Department of Laboratory Medicine and Pathobiology, University of Toronto, Toronto, Ontario, Canada.
PLoS One. 2011;6(8):e24032. doi: 10.1371/journal.pone.0024032. Epub 2011 Aug 26.
Inositol stereoisomers, myo- and scyllo-inositol, are known to enter the brain and are significantly elevated following oral administration. Elevations in brain inositol levels occur across a concentration gradient as a result of active transport from the periphery. There are two sodium/myo-inositol transporters (SMIT1, SMIT2) that may be responsible for regulating brain inositol levels. The goals of this study were to determine the effects of aging and Alzheimer's disease (AD)-like amyloid pathology on transporter expression, to compare regional expression and to analyze substrate requirements of the inositol transporters. QPCR was used to examine expression of the two transporters in the cortex, hippocampus and cerebellum of TgCRND8 mice, a mouse model of amyloid pathology, in comparison to non-transgenic littermates. In addition, we examined the structural features of inositol required for active transport, utilizing a cell-based competitive uptake assay. Disease pathology did not alter transporter expression in the cortex or hippocampus (p>0.005), with only minimal effects of aging observed in the cerebellum (SMIT1: F(2,26) = 12.62; p = 0.0002; SMIT2: F(2,26) = 8.71; p = 0.0015). Overall, brain SMIT1 levels were higher than SMIT2, however, regional differences were observed. For SMIT1, at 4 and 6 months cerebellar SMIT1 levels were significantly higher than cortical and hippocampal levels (p<0.05). For SMIT2, at all three ages both cortical and cerebellar SMIT2 levels were significantly higher than hippocampal levels (p<0.05) and at 4 and 6 months of age, cerebellar SMIT2 levels were also significantly higher than cortical levels (p<0.05). Inositol transporter levels are stably expressed as a function of age, and expression is unaltered with disease pathology in the TgCRND8 mouse. Given the fact that scyllo-inositol is currently in clinical trials for the treatment of AD, the stable expression of inositol transporters regardless of disease pathology is an important finding.

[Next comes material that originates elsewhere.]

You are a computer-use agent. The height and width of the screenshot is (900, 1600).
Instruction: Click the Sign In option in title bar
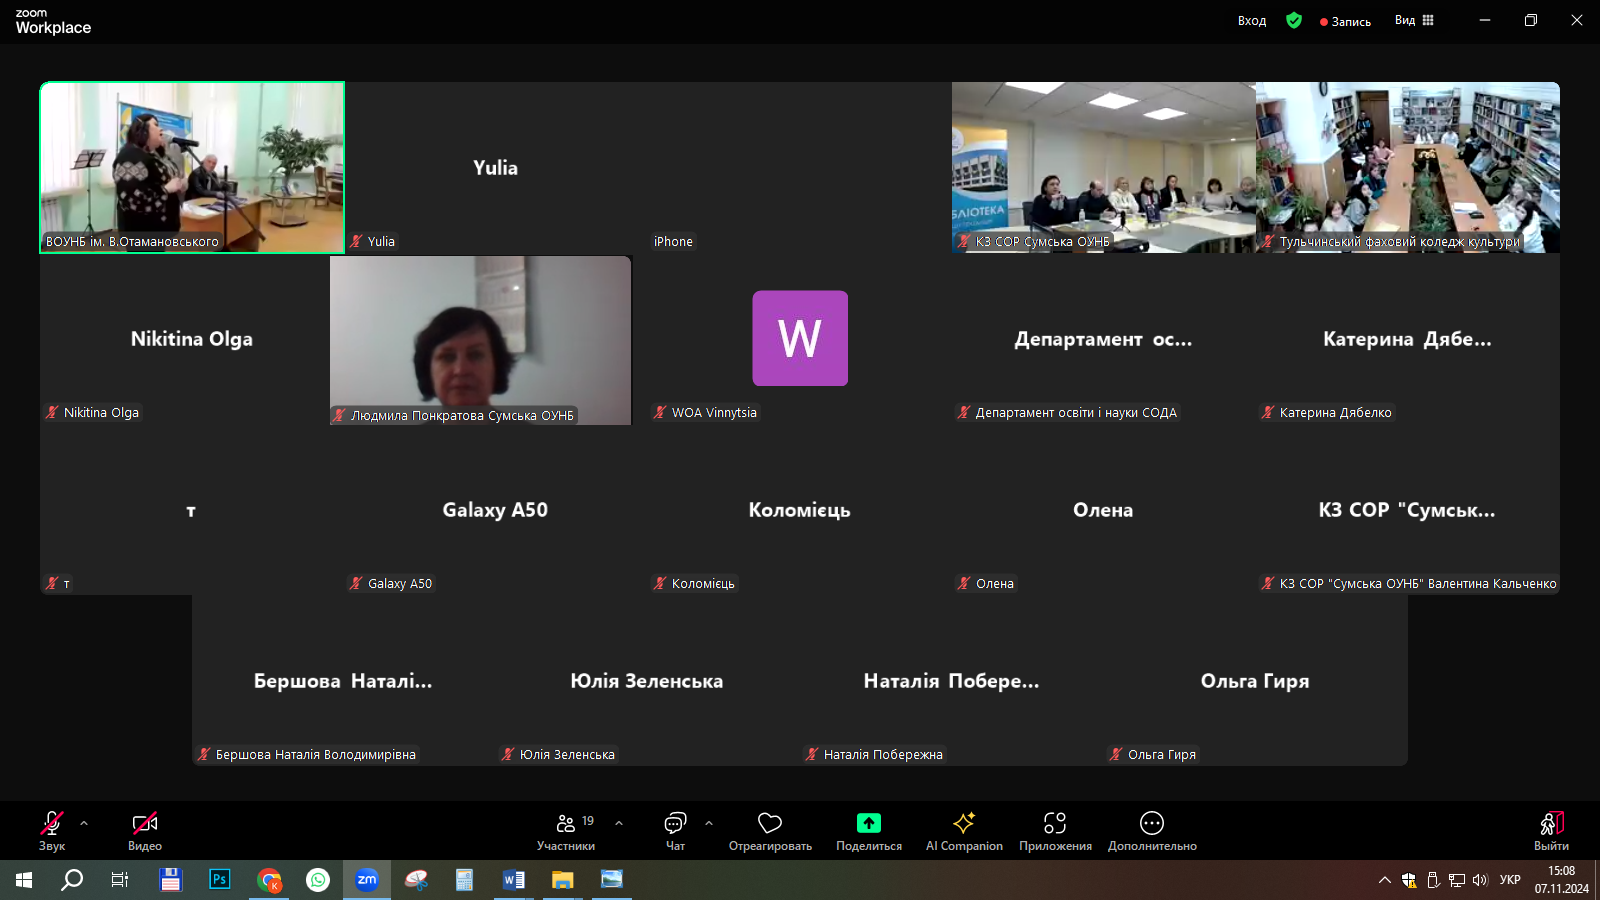point(1251,21)
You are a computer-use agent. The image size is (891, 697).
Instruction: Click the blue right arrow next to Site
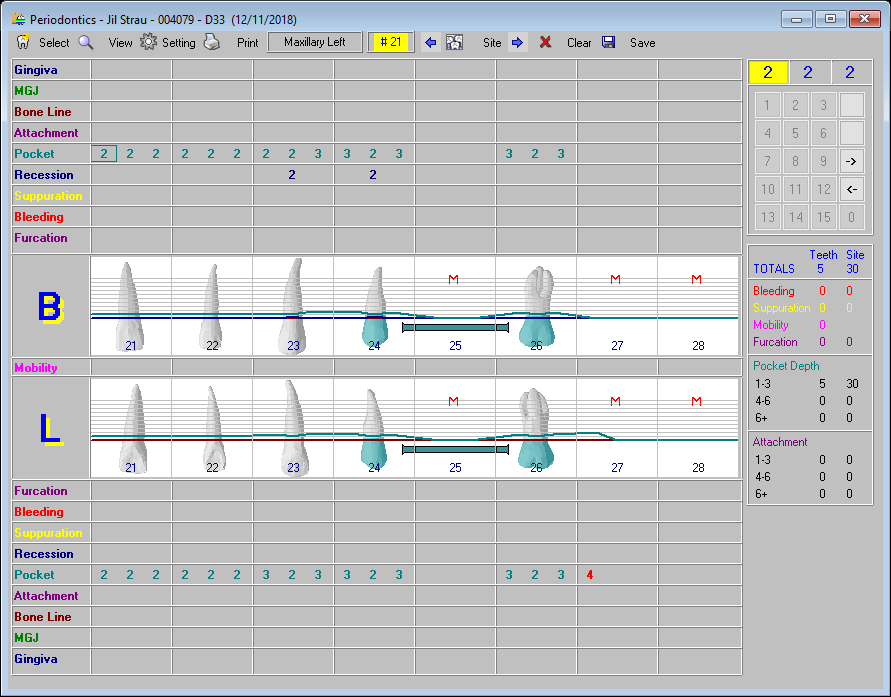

肌醇立体异构体,即肌醇和鲨肌醇,已知能进入大脑,并在口服后显著升高。由于从外围的主动转运,脑内肌醇水平沿浓度梯度升高。有两种钠/肌醇转运体(SMIT1、SMIT2)可能负责调节脑内肌醇水平。本研究的目的是确定衰老和阿尔茨海默病(AD)样淀粉样蛋白病理对转运体表达的影响,比较区域表达,并分析肌醇转运体的底物要求。QPCR 用于检测 TgCRND8 小鼠(一种淀粉样蛋白病理模型)的大脑皮质、海马和小脑中两种转运体的表达,与非转基因同窝仔鼠进行比较。此外,我们还利用基于细胞的竞争摄取测定法,检查了主动转运所需的肌醇结构特征。疾病病理没有改变皮质或海马中的转运体表达(p>0.005),仅在小脑中观察到衰老的微小影响(SMIT1:F(2,26)=12.62;p=0.0002;SMIT2:F(2,26)=8.71;p=0.0015)。总的来说,大脑 SMIT1 水平高于 SMIT2,但观察到了区域差异。对于 SMIT1,在 4 个月和 6 个月时,小脑 SMIT1 水平明显高于皮质和海马水平(p<0.05)。对于 SMIT2,在所有三个年龄阶段,皮质和小脑 SMIT2 水平均明显高于海马水平(p<0.05),在 4 个月和 6 个月时,小脑 SMIT2 水平也明显高于皮质水平(p<0.05)。肌醇转运体水平作为年龄的函数稳定表达,并且在 TgCRND8 小鼠中,疾病病理不会改变其表达。鉴于目前鲨肌醇正在进行 AD 治疗的临床试验,无论疾病病理如何,肌醇转运体的稳定表达都是一个重要发现。